In control skin, fatty acid synthase, an enzyme important in de novo fatty acid synthesis, was expressed in sebocytes in both the hair germ region and the dermal papilla (Figures 3 and 4) (Jensen-Urstad and Semenkovich, 2012). Expression of fatty acid synthase was greatest in cells near the distal end of the sebaceous gland and in nucleated sebocytes in both control and SM-exposed skin. Changes in expression of fatty acid synthase were evident 1 and 3 days post SM. After these times, degradation of sebocytes was apparent. Thus, by 3 days, only ghostly remnants of sebocytes where observed which expressed low levels of fatty acid synthase (Figure 3 and 4). Seven and fourteen days post SM, sebaceous glands were not evident within the wound.

SM induces DNA damage and apoptosis in the hair follicle

Previous studies have shown that SM induces DNA double strand breaks, a process that activates DNA repair (Black et al., 2010; Jowsey et al., 2010).

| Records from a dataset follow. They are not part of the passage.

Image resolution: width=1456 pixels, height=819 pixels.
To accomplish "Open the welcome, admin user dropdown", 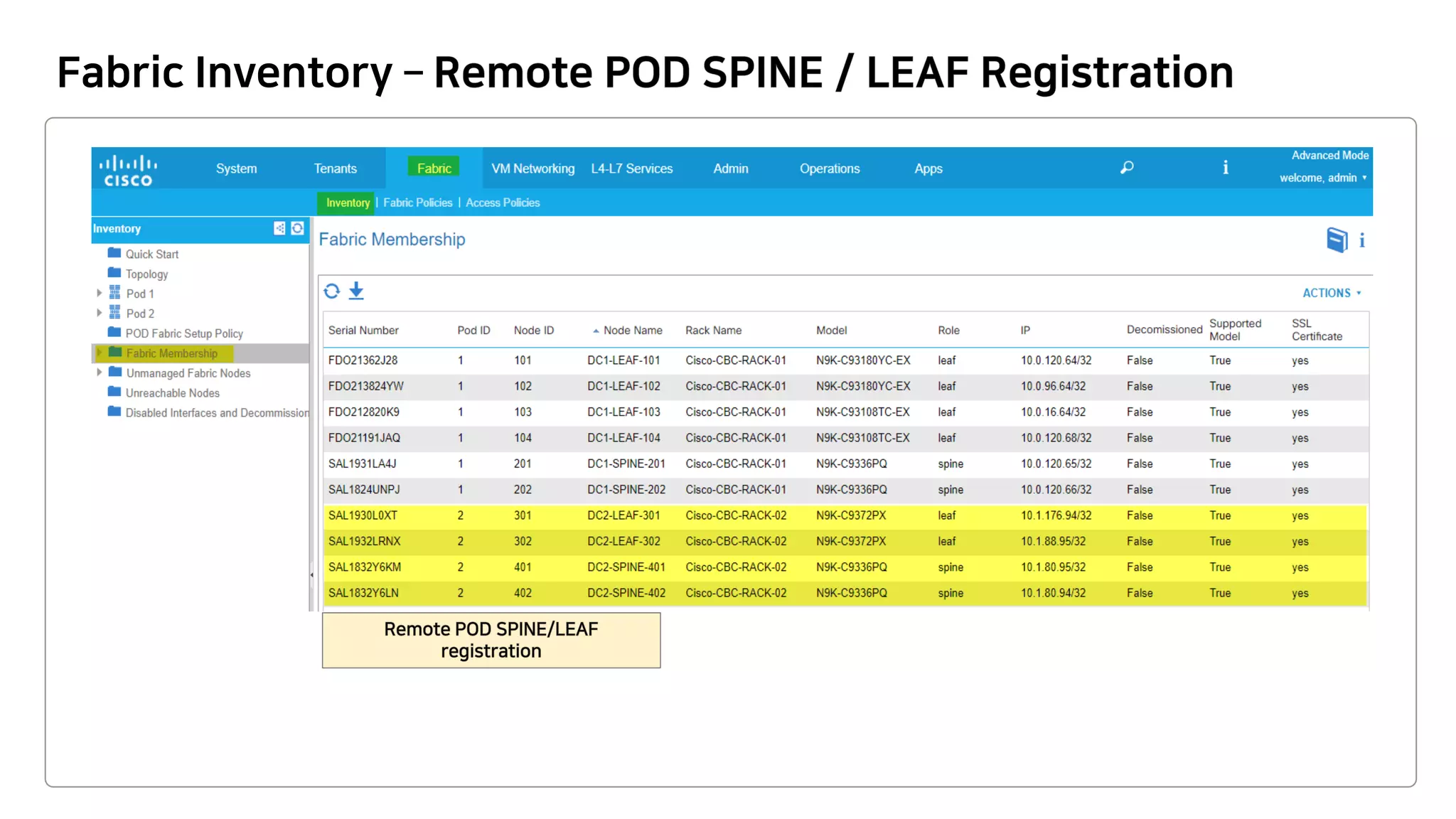I will 1322,178.
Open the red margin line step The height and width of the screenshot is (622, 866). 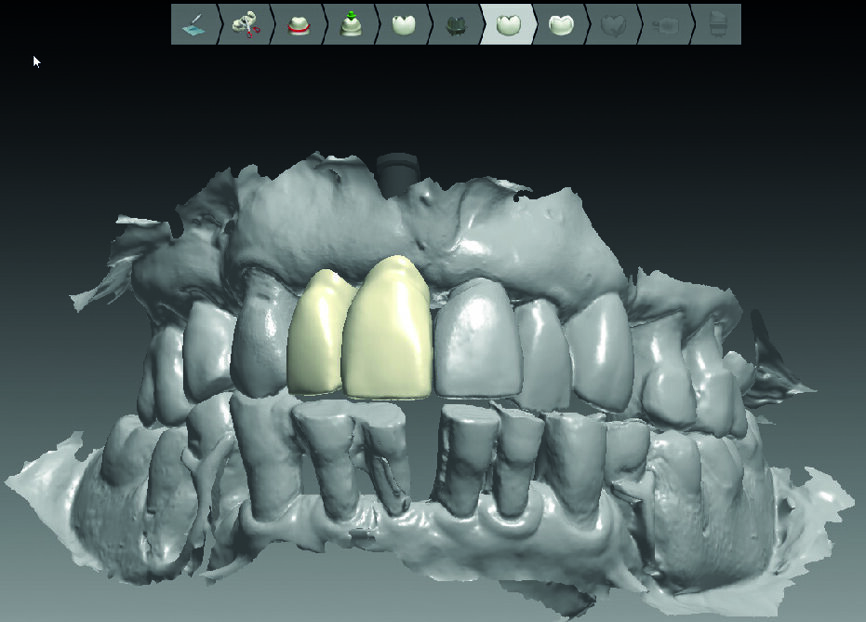298,25
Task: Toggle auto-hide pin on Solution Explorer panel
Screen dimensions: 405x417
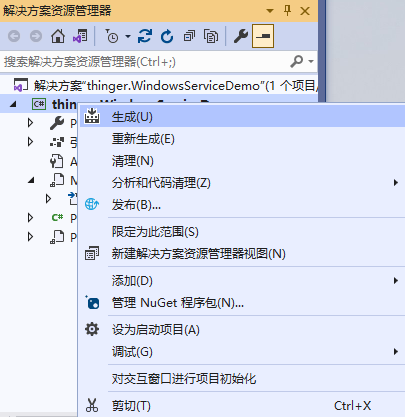Action: click(287, 11)
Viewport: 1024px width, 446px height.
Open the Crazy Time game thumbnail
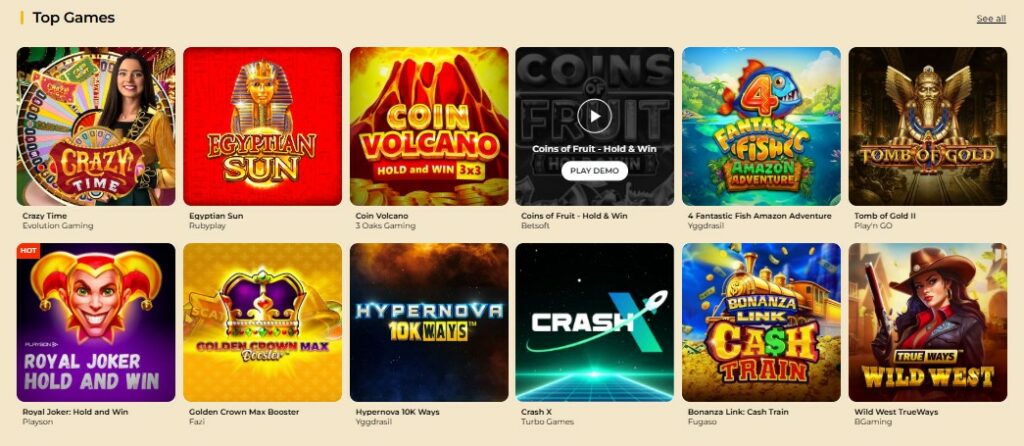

Histone phospho-H2A.X binds to double stranded DNA breaks creating a repair recognition domain that is important in controlling DNA damage (Clingen et al., 2008; Mah et al., 2010). Phospho-H2A.X was not evident in control skin (Figure 5). Within 1 day of SM exposure, phospho-H2A.X was detected in the interfollicular epidermis, the outer root sheath surrounding the hair shaft, dermal papilla, bulge area and sebocytes (Figure 5). Inflammatory cells and fibroblasts in the dermis also expressed phospho-H2A.X. Expression of phospho-H2A.X declined in the epidermis 3 days post SM exposure and only sporadic expression was evident in the interfollicular epidermis and dermal papilla of remnant hair follicles. By 7 days post SM, expression of phospho-H2A.X was increased in infiltrating inflammatory cells and flattened keratinocytes at the dermal/epidermal junction. At 14 days post SM, phospho-H2A.X expression was observed sporadically in the hyperplastic regenerating epidermis and within the granular squamous epithelium surrounding follicular cysts (Figure 5).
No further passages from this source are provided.